■ **Job**
Convert the records from the line with "You are a computer-use agent." up to and including the line with "Action: point(414,324)" into a Markdown table with the columns n and Line, giving each line a row number and leaving out blank lines.

■ **Records for this task**
————————

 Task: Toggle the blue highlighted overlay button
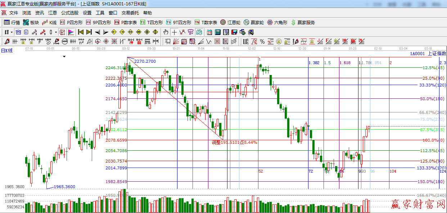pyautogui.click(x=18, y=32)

————————

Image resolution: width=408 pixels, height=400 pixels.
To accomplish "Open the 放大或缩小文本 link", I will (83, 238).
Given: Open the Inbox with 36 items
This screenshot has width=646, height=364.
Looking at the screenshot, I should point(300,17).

————————

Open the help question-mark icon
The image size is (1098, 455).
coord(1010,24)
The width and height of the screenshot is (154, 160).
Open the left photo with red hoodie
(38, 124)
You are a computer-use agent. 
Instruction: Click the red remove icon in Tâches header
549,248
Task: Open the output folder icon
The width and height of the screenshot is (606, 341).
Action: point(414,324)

————————

■ **Exercise solution**
| n | Line |
|---|---|
| 1 | You are a computer-use agent.  |
| 2 | Instruction: Click the red remove icon in Tâches header |
| 3 | 549,248 |
| 4 | Task: Open the output folder icon |
| 5 | The width and height of the screenshot is (606, 341). |
| 6 | Action: point(414,324) |